WHMP (1400 AM) is a radio station broadcasting a news/talk format.  Licensed to Northampton, Massachusetts, it serves the Pioneer Valley.  It is currently owned by Saga Communications, and is repeated on WHMQ (1240 AM) in Greenfield, Massachusetts.

In February 2014, WHMP on weekdays, is broadcasting a mix of general interest and politically progressive oriented talk shows. These include the Kim Komando tech gadgets show, Wall Street Journal This Morning, the Ed Schultz Show, and the Thom Hartmann Show.

WHNP and WHMQ previously simulcast sister FM stations; WHNP was a simulcast of WAQY-FM (as WAQY, WMRE, and WPNT) until 2000 (it carried a promotional loop for Six Flags New England for several months after dropping the WAQY simulcast), while WHMQ repeated WHAI-FM (as WHAI) until 2001.
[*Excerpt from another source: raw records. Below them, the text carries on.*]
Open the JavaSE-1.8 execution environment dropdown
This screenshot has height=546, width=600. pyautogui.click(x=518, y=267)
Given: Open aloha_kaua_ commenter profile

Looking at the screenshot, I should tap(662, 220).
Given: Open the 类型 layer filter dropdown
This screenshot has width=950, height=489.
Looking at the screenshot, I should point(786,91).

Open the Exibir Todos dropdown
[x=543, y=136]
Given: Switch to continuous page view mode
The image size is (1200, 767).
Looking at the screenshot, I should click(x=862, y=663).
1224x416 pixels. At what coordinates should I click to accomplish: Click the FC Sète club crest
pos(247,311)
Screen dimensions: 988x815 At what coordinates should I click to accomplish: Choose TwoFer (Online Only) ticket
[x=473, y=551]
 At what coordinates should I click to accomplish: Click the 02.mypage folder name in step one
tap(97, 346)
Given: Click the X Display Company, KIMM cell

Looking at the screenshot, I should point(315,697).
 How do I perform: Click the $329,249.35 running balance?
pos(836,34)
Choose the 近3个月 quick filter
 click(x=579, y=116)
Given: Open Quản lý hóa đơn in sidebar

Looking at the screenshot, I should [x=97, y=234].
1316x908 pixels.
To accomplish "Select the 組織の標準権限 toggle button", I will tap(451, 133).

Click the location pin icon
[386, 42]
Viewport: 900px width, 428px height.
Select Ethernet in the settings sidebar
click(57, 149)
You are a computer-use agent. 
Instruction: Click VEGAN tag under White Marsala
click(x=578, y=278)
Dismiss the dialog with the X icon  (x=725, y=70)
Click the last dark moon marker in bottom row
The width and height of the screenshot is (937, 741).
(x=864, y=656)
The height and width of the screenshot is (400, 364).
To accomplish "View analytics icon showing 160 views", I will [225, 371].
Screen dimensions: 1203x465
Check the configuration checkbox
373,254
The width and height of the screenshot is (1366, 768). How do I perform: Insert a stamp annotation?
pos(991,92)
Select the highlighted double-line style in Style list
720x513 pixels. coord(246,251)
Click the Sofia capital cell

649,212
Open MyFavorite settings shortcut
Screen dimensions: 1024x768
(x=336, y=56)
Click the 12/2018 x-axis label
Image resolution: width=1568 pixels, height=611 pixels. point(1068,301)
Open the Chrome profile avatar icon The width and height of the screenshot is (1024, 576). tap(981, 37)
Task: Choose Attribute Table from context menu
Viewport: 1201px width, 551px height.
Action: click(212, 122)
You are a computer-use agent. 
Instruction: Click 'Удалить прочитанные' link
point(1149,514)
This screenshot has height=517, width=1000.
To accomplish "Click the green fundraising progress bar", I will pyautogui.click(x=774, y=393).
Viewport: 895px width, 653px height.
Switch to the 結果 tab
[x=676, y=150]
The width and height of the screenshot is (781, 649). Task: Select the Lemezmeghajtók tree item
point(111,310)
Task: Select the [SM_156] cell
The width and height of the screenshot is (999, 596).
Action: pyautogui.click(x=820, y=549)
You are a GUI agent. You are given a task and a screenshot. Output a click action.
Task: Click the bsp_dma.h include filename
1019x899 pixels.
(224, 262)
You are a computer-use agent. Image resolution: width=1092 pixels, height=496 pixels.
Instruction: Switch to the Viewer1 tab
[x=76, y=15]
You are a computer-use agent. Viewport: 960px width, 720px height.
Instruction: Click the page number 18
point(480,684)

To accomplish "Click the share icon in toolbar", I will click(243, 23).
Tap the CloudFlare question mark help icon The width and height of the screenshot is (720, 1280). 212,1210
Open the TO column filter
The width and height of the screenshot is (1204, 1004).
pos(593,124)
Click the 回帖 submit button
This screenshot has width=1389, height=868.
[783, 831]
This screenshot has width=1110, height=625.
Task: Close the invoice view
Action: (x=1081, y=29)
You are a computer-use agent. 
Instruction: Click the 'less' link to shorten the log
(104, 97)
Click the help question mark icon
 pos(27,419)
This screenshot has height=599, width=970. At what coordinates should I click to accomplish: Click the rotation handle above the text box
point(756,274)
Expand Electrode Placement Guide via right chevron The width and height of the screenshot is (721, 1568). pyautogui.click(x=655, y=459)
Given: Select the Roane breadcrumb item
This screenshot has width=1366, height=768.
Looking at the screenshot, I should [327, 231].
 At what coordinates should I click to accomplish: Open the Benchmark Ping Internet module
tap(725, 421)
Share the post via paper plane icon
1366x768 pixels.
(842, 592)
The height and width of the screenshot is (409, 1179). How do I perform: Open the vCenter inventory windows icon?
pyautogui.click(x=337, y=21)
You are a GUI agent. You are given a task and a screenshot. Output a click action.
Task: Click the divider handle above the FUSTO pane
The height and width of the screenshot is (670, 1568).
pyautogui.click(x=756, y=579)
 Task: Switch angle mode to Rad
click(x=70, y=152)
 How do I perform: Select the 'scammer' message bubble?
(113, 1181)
The three stations constitute part of a network of progressive talk stations throughout the northeastern United States that are owned by Saga Communications (others include WNYY in Ithaca, New York and WKVT in Brattleboro, Vermont); these, in turn, were among the last progressive talk stations still on the air in early 2017. Because of the migration of most progressive talk shows to off-air platforms, Saga announced plans to begin dropping the format in February 2017; WNYY will be the first to change, with most of the other stations in the network likely to follow. As part of the expected format change, WHNP will receive WNYY's translator under a policy that allows translators to be moved up to 250 miles from their original city of license.

On February 3, 2017 WHNP dropped out of the simulcast with WHMP and switched to a simulcast of WLZX-FM 99.3 under new WLZX calls.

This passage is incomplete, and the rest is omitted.